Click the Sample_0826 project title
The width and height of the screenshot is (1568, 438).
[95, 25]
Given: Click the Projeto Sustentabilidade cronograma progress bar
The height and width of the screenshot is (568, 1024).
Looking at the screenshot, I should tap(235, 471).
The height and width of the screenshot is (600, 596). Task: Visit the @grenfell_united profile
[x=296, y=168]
----------------
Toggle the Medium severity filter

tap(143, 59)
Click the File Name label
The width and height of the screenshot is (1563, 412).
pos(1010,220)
----------------
▶ _Aufgabe_
Wandeln Sie die Zeilen der Datensätze, beginnend mit der Zeile, die „Toggle the Medium severity filter“ enthält, bis einschließlich der Zeile, die „pos(1010,220)“ enthält, in eine Markdown-Tabelle mit den Spalten „Nr.“ für die fortlaufende Nummer und „Zeile“ für den Wortlaut um. Leere Zeilen entfallen.

▶ _Lösung_
| Nr. | Zeile |
|---|---|
| 1 | Toggle the Medium severity filter |
| 2 | tap(143, 59) |
| 3 | Click the File Name label |
| 4 | The width and height of the screenshot is (1563, 412). |
| 5 | pos(1010,220) |